The general requirements for SMB3 POSIX extensions include the following:
POSIX mode bits
The primitive 07777 bits used to control who can access a file or directory. (RWX bits for user, group, other + sticky,setuid,setgid bits)
status
Multiple ways to implement it:
- Emulatable via ACLs. cifs.ko can try its best to map the mode bits to Windows ACLs. This is implemented via cifsacl mount option.
- Windows NFS server stores mode bits as special ACL. This is not the same as emulating them. It stores them in ACL entries with a SID that is "invalid" and in which the last sub-auth has POSIX informations. There is one entry with the UID, one with GID, and one with mode bits.
- SMB2 POSIX extensions adds a Create Context that the client can use to pass mode bits.
Notes:
- mkdir setuid/setgid: In Linux, mkdir() strips setuid and setgid bits (not a bug).
- mkdir user read/execute: Samba returns access denied on mkdir of a directory which doesn't have the read and execute for the owner, regardless of whether if the directory was successfully created. It needs u=rx to succeed. It needs to be workaround in cifs.ko (TODO: try mkdir + setinfo?)
POSIX file ownership
UID and GID owners. Windows typically only has one or the other, and expresses them as global "SIDs" with longer UUIDs rather than locally defined UIDs.
status
See POSIX mode bits status.
Symbolic links
Windows now has the concept of reparse points. Reparse points are used to implement symlinks on Windows.
status
- write symlinks as plaintext file with special header and content. Implemented in cifs.ko with mfsymlink mount opt. "mfsymlinks" approach used by Apple among others. Will be in kernel 3.18 and later. Should be backportable
to earlier kernels.
- re-use Windows server for NFS way of storing unix symlinks, i.e. reparse points (note that reparse point tag is different than regular Windows symlinks)
Case sensitivity
status
Files opened with the POSIX Create Context get POSIX semantics, including case sensitivity.
No reserved path characters
Mapping 7 reserved characters (not allowed in SMB3/CIFS/NTFS/Windows but allowed in POSIX).
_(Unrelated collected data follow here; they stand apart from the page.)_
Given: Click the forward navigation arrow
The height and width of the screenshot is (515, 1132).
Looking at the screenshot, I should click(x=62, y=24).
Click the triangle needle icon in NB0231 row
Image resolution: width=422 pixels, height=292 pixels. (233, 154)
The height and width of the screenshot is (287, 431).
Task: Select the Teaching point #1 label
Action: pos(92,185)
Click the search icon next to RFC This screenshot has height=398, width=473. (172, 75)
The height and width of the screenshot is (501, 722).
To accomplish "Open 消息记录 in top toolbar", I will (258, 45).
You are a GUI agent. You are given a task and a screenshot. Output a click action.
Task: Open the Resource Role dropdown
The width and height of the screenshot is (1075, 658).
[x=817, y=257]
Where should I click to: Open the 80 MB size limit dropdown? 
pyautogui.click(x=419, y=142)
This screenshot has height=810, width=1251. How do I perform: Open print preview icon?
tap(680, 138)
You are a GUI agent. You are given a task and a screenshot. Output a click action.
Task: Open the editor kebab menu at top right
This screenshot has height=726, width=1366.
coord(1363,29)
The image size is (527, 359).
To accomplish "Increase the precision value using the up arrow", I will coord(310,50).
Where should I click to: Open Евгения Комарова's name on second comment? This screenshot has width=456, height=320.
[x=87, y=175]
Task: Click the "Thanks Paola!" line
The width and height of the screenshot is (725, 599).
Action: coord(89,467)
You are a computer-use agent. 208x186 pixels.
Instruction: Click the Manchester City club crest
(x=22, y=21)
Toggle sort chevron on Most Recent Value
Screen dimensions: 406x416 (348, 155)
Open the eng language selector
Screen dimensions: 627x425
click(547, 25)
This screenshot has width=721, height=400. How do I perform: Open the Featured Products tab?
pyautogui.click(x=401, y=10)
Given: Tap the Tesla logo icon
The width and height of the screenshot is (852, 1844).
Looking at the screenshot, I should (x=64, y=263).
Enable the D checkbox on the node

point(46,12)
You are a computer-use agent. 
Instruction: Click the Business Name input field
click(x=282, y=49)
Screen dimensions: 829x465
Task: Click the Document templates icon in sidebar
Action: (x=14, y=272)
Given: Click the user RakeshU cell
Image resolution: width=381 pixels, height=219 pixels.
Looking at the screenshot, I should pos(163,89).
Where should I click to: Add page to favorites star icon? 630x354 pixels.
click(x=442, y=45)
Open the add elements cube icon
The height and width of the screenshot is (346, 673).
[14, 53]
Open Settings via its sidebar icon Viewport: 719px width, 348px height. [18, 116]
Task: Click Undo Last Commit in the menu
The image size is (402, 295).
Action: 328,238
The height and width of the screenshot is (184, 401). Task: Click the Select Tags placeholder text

They include: * ? < > : | \
status
There are 2 ways to do this:
- Send the path unmodified with a POSIX CC
- Map the reserved characters to an unreserved but "invalid" unicode range. 2 mappings already exist:
- Microsoft's "SFU" (SUA) mapping
- Apple's "SFM" mapping.
The SFU mapping is available in CIFS (and SMB3 in 3.18) with the "mapchars" mount option but we plan to use the Apple ("SFM") mapping approach by default in 3.18 kernel and later (Samba requires the "vfs_fruit" module to implement the Apple mapping of the seven reserved characters).
mkfifo and mknod
status
These are emulated using the same approach that Microsoft SFU and others did. Uses the "sfu" mount option (available in 3.18 kernel or later).
POSIX unlink and rename behavior
- unlink: deleting an open file, removing it from the namespace, occurs in POSIX but not Windows
- rename: renaming a directories that has open files, perfectly legal in POSIX but not in Windows (even recursivley)
status
Emulatable over SMB3 for most cases (using "delete on close" and using an approach like "nfs silly rename"). 3.18 kernel will better handle these but "POSIX Create Context" are still likely to be required for a few use cases.
POSIX byte range locks
POSIX "advisory" byte range locks (SMB3 allows Windows style "mandatory" byte range locks). POSIX locks are also merged when they overlap, and all locks are released on file close making them both confusing to use (locally on Linux file systems, and even more so over network file systems) and more difficult to emulate. Although many dislike the POSIX byte range lock behavior, their implementation in SMB3 would help some applications.
status
POSIX CC will enable POSIX flavor of locks on the handle.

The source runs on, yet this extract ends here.